“Our lives are at once ordinary and mythical.”
~ Natalie Goldberg in Writing Down the Bones

My grandmother’s life was ordinary: she immigrated to Canada as an infant with her parents and older brother, she went to a country school. She worked as a housekeeper and cook; she married, farmed with my grandfather, had two children.
Her life is also mythical: her story is – in many ways – the story of Alberta, the story of this country.
Her stories filled my childhood and became part of the mythology I carry with me everywhere. I may have missed many of the Greek and Roman classical stories growing up, but I know about the first time my grandmother, Olga, baked bread on her own: it was the day her youngest brother was born. He was born on her last day of grade eight, her last day of school ever. Olga’s basketball team was playing a game but she couldn’t go to school because her mother was having a baby, and Olga had to stay home to bake the bread. (She never let my great-uncle Art – the baby born that day – forget it, either, and teased him about it the last time she saw him, when she was in the hospital. I know because I was there.)

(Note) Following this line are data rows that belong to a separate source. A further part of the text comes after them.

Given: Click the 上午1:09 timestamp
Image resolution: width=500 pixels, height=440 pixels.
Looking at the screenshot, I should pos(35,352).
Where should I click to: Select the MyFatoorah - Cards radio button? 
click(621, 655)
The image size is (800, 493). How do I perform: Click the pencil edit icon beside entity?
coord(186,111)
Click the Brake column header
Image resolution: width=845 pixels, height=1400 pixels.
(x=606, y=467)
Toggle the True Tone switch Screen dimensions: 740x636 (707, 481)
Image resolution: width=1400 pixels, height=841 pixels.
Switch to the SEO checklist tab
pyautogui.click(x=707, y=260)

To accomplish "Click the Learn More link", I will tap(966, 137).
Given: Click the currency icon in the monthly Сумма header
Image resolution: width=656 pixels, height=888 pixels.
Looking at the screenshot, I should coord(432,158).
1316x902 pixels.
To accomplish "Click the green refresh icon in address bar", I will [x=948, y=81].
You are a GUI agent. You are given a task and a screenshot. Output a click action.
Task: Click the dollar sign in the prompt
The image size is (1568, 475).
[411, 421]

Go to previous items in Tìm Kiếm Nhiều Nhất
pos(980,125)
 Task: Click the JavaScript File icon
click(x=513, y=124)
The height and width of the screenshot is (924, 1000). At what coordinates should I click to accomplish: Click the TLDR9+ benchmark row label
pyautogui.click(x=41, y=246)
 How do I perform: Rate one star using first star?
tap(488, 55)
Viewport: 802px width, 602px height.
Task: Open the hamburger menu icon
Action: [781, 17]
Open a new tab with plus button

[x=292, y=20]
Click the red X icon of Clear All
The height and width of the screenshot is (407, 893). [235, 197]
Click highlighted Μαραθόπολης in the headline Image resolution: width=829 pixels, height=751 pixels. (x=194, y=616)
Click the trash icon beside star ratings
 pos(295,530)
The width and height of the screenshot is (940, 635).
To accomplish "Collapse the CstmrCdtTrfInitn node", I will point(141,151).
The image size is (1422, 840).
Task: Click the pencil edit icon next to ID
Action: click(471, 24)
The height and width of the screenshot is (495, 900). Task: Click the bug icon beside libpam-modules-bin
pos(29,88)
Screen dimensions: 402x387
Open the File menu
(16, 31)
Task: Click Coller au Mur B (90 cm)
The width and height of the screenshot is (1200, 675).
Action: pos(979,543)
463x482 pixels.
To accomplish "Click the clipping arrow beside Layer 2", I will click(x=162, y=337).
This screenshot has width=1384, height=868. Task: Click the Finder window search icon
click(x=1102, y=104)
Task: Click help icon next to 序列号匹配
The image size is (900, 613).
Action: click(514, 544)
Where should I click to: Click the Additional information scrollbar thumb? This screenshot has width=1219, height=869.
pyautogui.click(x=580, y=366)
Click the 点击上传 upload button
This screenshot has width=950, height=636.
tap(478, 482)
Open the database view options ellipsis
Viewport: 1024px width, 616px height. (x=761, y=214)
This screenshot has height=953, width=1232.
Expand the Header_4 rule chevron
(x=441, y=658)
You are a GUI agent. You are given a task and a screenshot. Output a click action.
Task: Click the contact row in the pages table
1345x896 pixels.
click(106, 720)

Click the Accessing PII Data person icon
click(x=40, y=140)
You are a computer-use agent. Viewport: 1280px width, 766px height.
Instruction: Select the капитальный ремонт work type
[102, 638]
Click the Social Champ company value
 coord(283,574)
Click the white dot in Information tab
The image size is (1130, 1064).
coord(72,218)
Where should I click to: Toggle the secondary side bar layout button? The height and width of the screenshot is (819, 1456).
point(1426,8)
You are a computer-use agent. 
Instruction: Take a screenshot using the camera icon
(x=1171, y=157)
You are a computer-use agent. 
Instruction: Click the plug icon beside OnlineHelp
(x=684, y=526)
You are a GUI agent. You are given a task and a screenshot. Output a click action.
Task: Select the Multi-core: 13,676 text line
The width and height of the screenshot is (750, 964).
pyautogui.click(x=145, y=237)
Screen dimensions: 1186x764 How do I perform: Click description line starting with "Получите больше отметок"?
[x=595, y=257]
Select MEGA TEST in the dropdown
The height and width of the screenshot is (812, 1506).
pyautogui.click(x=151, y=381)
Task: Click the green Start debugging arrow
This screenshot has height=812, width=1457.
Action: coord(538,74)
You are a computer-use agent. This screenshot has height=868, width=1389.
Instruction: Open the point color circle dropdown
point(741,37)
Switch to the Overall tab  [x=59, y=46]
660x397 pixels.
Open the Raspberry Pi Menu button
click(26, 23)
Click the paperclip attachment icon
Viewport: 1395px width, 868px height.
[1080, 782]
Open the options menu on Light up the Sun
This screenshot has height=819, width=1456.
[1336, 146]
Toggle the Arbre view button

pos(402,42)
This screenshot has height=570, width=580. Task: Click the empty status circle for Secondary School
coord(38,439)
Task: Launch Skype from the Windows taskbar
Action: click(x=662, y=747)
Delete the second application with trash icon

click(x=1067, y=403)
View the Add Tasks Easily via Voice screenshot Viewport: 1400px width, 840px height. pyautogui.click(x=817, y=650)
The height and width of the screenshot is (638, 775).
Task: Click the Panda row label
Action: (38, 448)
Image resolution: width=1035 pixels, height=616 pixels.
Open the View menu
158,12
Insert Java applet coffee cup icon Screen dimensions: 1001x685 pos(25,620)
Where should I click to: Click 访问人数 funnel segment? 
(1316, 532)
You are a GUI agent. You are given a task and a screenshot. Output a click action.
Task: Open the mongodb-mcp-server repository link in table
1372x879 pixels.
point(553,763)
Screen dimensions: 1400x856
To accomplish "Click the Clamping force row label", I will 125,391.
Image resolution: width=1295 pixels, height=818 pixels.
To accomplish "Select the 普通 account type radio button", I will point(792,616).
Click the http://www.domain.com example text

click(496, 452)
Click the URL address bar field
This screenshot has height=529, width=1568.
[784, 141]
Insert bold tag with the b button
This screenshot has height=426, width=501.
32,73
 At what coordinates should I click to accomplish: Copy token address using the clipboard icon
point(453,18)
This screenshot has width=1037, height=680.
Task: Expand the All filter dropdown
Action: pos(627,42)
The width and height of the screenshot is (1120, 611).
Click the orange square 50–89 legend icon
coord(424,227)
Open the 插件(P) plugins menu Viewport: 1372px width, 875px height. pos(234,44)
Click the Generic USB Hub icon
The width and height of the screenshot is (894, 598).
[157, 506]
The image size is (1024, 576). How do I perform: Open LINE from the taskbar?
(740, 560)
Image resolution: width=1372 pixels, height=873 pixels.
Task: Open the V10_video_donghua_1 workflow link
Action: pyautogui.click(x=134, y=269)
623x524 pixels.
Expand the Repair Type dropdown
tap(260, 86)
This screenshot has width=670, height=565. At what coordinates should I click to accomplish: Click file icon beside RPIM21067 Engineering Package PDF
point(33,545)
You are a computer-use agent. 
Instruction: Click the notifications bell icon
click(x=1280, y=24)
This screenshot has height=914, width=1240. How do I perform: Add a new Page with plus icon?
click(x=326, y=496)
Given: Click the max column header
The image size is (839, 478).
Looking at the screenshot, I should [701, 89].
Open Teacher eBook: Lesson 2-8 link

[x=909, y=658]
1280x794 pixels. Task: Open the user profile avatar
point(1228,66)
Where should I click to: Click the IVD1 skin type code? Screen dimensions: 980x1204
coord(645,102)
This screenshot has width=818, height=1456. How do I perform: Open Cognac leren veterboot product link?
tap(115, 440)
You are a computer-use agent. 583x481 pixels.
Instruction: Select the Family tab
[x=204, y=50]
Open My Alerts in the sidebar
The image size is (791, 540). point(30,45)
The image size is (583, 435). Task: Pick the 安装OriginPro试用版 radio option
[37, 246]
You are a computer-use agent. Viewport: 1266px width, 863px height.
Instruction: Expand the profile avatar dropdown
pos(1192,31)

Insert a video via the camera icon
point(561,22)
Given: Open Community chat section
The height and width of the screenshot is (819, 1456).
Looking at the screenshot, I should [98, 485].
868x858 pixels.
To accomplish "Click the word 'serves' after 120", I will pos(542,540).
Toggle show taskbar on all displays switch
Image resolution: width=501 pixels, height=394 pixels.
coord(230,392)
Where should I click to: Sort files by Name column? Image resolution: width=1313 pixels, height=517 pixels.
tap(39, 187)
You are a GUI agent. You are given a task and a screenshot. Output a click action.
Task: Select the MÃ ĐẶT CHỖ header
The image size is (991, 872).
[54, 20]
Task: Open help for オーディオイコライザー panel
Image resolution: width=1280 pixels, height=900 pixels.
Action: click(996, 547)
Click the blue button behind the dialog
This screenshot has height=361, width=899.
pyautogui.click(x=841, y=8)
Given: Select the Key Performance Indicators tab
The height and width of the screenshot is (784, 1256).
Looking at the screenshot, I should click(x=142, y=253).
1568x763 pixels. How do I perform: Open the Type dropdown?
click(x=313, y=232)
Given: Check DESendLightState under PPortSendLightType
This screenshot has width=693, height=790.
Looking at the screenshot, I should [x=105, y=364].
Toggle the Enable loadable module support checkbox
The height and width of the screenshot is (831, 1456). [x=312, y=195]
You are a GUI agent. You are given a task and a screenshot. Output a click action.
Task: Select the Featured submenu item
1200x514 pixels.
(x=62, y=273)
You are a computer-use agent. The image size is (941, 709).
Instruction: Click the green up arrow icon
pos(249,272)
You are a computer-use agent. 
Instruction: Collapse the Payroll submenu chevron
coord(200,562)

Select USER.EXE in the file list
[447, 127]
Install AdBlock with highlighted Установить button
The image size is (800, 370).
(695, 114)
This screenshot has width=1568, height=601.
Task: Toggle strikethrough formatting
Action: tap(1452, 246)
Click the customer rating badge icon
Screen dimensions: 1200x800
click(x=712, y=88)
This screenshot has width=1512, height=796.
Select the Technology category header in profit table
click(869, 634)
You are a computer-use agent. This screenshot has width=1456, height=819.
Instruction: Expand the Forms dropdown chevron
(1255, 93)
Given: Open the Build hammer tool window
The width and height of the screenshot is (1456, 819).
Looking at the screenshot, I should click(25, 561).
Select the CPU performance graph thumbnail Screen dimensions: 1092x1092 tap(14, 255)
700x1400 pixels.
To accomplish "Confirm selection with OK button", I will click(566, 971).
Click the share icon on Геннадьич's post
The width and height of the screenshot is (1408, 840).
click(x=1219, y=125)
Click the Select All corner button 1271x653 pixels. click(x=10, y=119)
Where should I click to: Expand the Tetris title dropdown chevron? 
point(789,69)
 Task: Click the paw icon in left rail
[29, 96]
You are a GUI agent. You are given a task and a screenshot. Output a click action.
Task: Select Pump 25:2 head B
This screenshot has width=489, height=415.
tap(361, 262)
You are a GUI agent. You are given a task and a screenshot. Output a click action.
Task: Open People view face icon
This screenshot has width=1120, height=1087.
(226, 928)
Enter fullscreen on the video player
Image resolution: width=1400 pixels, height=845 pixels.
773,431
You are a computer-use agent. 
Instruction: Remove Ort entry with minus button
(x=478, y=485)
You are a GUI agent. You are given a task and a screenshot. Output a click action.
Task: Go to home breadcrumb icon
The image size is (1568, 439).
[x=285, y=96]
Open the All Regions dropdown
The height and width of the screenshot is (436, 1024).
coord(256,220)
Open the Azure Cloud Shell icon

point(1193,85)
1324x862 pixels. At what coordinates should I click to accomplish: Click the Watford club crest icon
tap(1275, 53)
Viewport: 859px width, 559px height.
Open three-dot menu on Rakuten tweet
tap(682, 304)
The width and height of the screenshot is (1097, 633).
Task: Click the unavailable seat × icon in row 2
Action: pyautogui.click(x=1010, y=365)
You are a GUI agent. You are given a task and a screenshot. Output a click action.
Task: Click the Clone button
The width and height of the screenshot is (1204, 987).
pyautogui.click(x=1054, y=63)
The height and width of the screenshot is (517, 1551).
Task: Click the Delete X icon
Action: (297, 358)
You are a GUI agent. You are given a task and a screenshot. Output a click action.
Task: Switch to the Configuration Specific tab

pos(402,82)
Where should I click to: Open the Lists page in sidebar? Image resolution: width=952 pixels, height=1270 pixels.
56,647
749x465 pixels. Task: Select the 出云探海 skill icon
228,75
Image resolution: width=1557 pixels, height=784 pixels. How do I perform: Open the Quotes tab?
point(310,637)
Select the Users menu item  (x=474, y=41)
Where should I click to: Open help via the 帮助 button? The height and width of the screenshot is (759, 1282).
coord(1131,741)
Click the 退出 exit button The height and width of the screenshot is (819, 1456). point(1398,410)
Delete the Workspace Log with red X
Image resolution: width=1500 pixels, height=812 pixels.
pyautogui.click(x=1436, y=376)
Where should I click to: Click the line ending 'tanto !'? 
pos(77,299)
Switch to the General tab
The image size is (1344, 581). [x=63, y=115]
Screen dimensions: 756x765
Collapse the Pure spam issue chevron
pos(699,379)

I know all about the adventures she and her siblings had growing up along the train tracks, and all the trouble they got into on the family’s farm. I know how the men on the threshing crew at the farm where she worked when she was a young adult loved her baking, especially her pies, and told her she should open a bakery.
Of course, there is a darker side to this mythology too, one she didn’t talk about. Now, as an adult, I am slowly uncovering more pieces to the puzzle and filling in the gaps of some of those stories.
Last month I wrote about finding inspiration in history – and what better place to find it than in my own history?
While that is a rhetorical question, I’ve been thinking about the connections between the ordinary and the mythical lately, as my current project – although fiction – touches on my family’s history. I find myself asking other, real questions. Questions I don’t have answers for yet: what do I do with all of these stories? What is my obligation, my responsibility? And: if I am telling these stories, how do I do so in a respectful way – but a way that is also honest and doesn’t shy away from the darker parts of my personal mythology?
Natalie Goldberg’s book offers so many gems for writers. This one is so apt for looking at the past in family stories and legends. Best with the venture!
Thanks, Patricia.
My 2 cents, Angela.
Many stories wait untold. Stories are gifts. Just keep writing and get them down. Don’t judge or question your inspiration. Then you can shape the stories for sharing, if you choose.
I’m looking forward to reading them because you are a very skilled writer and I enjoy your style and subject.
Thanks, Gayle – that’s great advice.